Doing some cabinets , red oak 
Gel stain old master's . Rich mahogany 
Any body tried this method ? They want them real dark dry brushing is leaving heavy brush strokes ! Getting the color though if I wipe they will take 3 coats !
Thinking dry brush first coat then dry ,
Sand 220 they second coat wipe coat ?
Anybody tried this process ? 
Thanks for any help


----------



## madochio (Oct 26, 2011)

depending on how dark you need it to be, u maybe better off with a lacquer. the gel stain will get dark, but the more coats you do the less like it will level


----------



## NCPaint1 (Aug 6, 2009)

Switch to the penetrating stain, gel is too thick for hardwoods.


----------



## NCPaint1 (Aug 6, 2009)

madochio said:


> depending on how dark you need it to be, u maybe better off with a lacquer. the gel stain will get dark, but the more coats you do the less like it will level


SW noob........


----------



## Paradigmzz (May 5, 2010)

I'm betting this is a refinish, if it is penetrating is out the window. Gel is a Pita. Old Masters if you have to go this route. Using a pigmented lacquer is your best bet, but since you aren't probably going this route as you are already in it, here is some advice for gel. You can thin it a hair, you will probably multi coat it. Let it dry completely between. Sanding is sketchy, that's why I would reduce and plan on multiples. Your gonna have to topcoat or its gonna scrape off. I bet you only go the gel stain route once...


----------



## Wolfgang (Nov 16, 2008)

Doing the gel stain isn't a problem. The problem usually is with the brush used - the softer the better. Also you'll want to use a soft cloth for blending the brush marks out, though you may want to leave a few in for a graining effect. A "normal" size cabinet door should be done in probably 3 sections going the full length in each section.


----------



## paintguy86 (Aug 6, 2011)

Badger hail softening brush.works great to blend.


----------



## TERRY365PAINTER (Jul 26, 2009)

The process was a pita blended and brushing sucked ! I used a ox haired brush 
The cabinets themselves came out great
They should be good to go ! Next time I using a penetrating stain or pigmented lack !!! I just hope they sand out alright . 
Plus it cold out drying could be an issue!
Had to move everything inside thank god for the erecta rack !!!!! 
Second coat tomorrow . Hope I get some sleep . Thanks for all the help .


----------



## paratrooper (Mar 6, 2009)

Use a get stain thinned with penetrol to give you extra working time. I agree with using a soft brush--the softest that you can get. You will leave some trace of brushing, but this is the least expensive way to change the look of cabinets. You should be able to gat good results in one coat. Be careful if sanding--you may burn through the layer of gel stain. Work the doors and face frames in sections. Each rail and stile and panel gets brushed as if it is a separate piece.


----------



## jack pauhl (Nov 10, 2008)

TERRY365PAINTER said:


> Doing some cabinets , red oak
> Gel stain old master's . Rich mahogany
> Any body tried this method ? They want them real dark dry brushing is leaving heavy brush strokes ! Getting the color though if I wipe they will take 3 coats !
> Thinking dry brush first coat then dry ,
> ...


This just means you didn't have the color right to start. Don't be afraid to mix those.

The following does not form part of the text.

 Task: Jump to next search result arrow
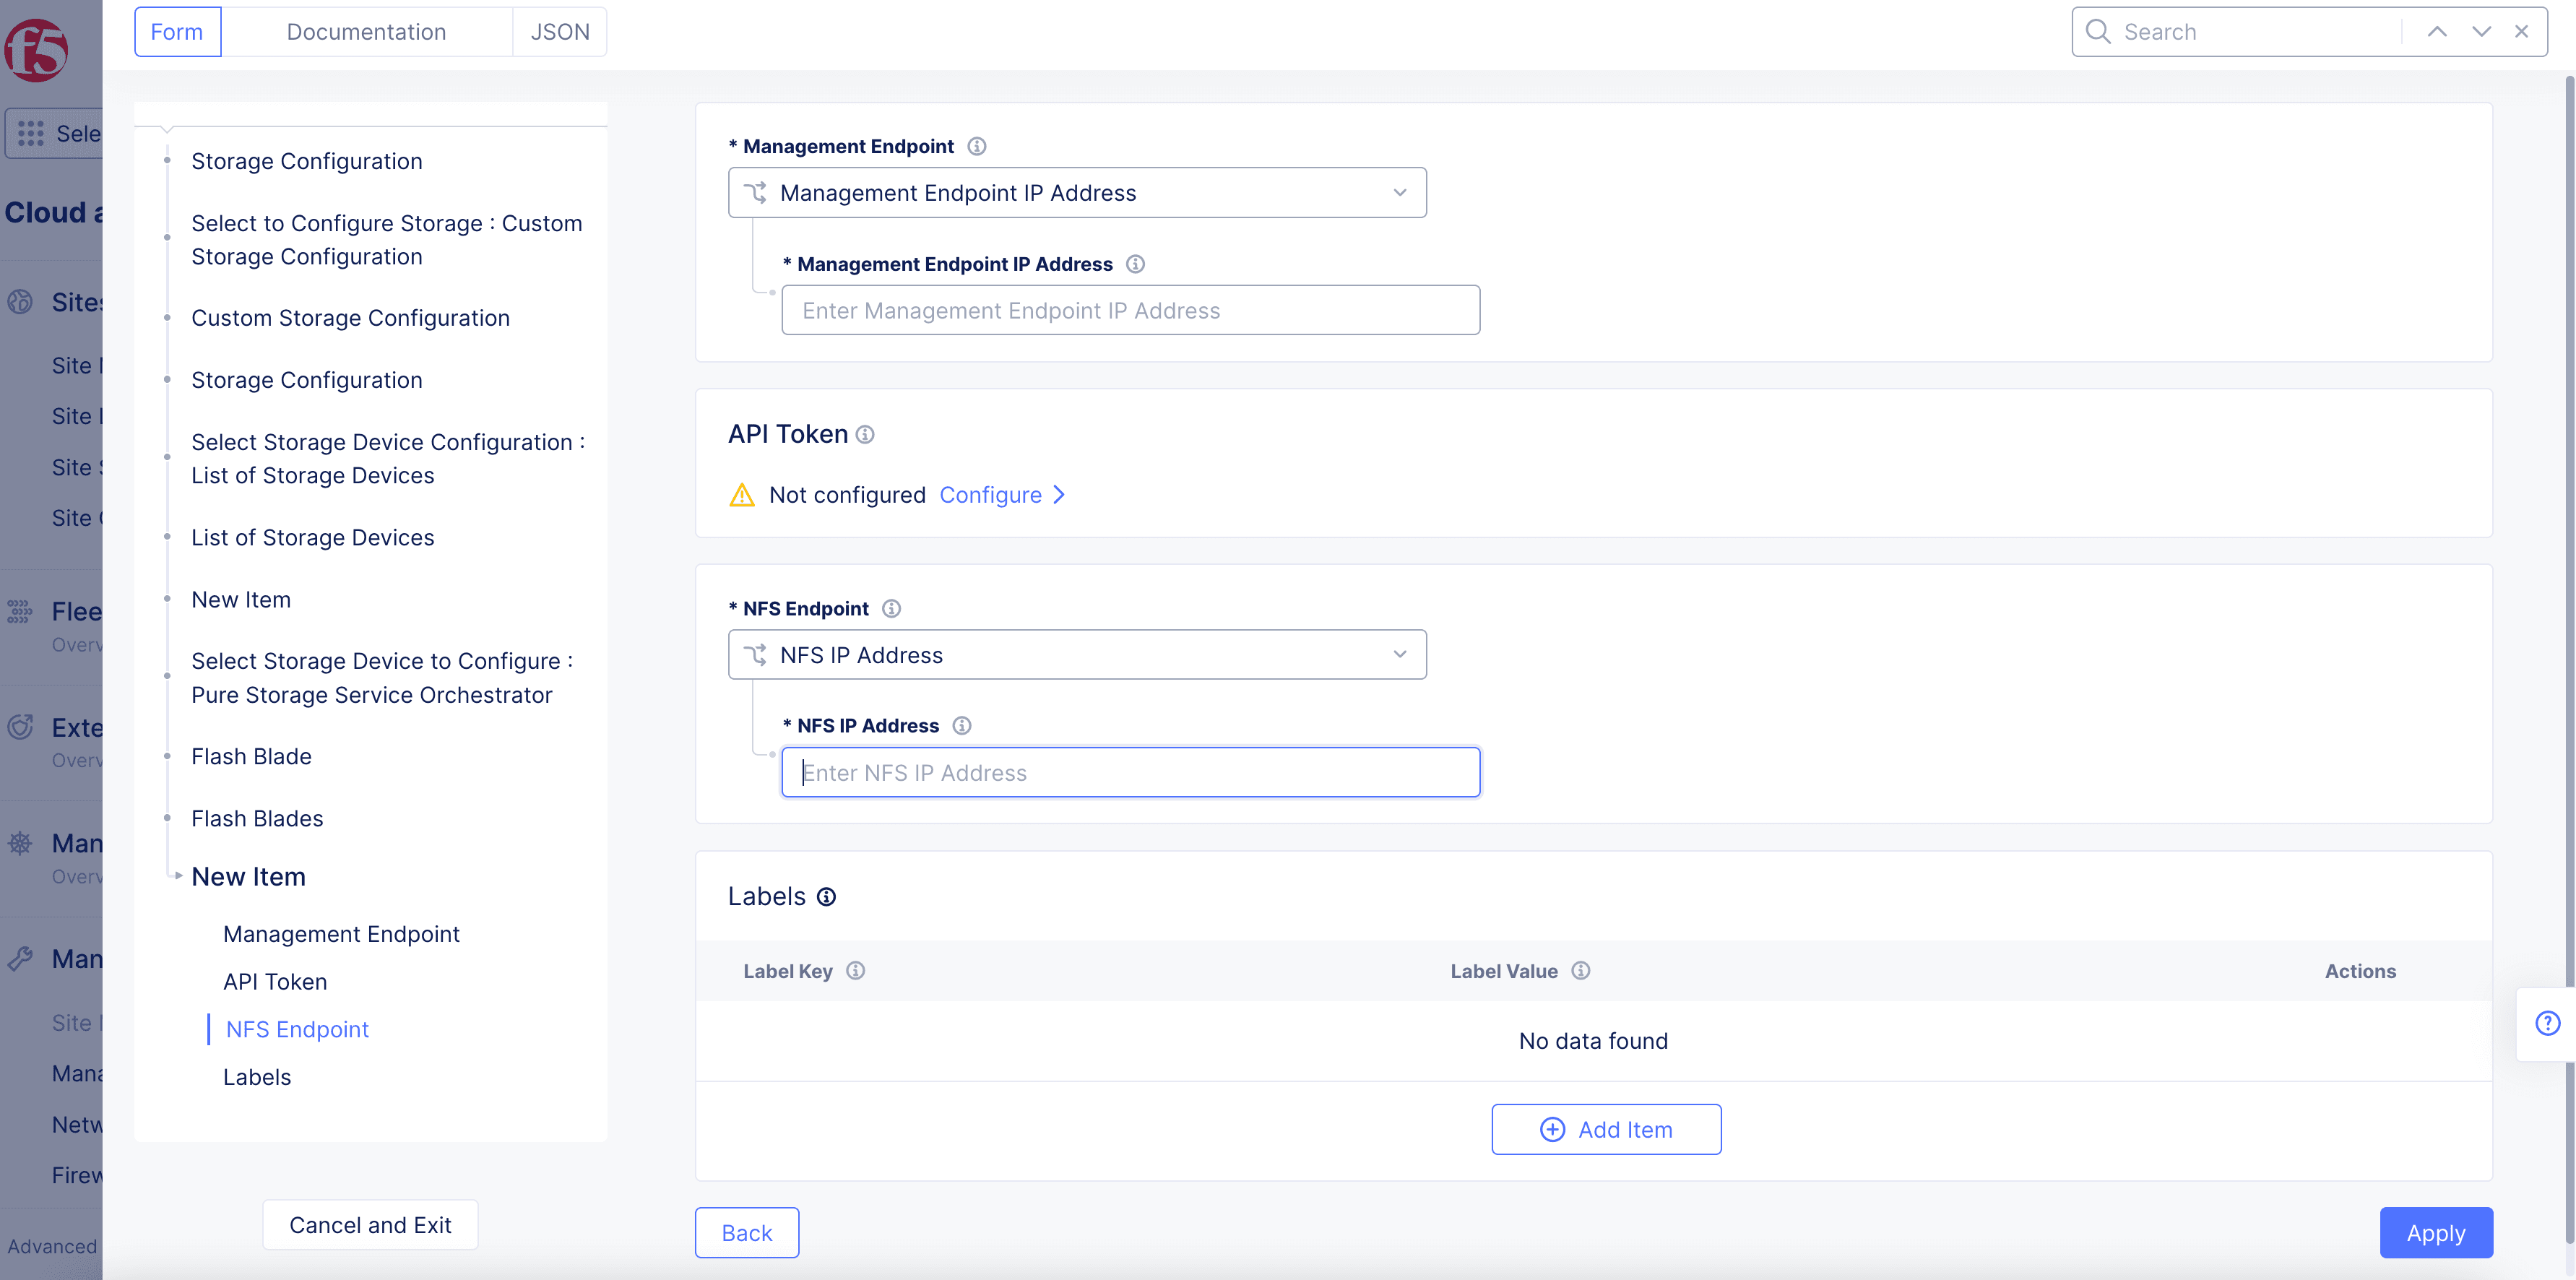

My theory on staining anything is match the color as if you poured it on. I've seen guys try to dry brush to keep colors from going too dark. Thats a disaster waiting to happen come clear coat time.

I'd mix some walnut or the like into it to get your depth correct and apply with brush and use a wax applicator for a car to move that stain around.


----------



## TERRY365PAINTER (Jul 26, 2009)

Thanks jack 
The problem was not, so much the color 
I needed to re sand everything to a heavier grit being they were red oak cabinets . 
The stain grabbed , better after that . Still brushed out 2 coats though ! They like the color . Learned a lot on this job . Still made money took longer than estimated . I like the cabinets you did with the valspar stain 
water based . That would worked out better for this particular client .


----------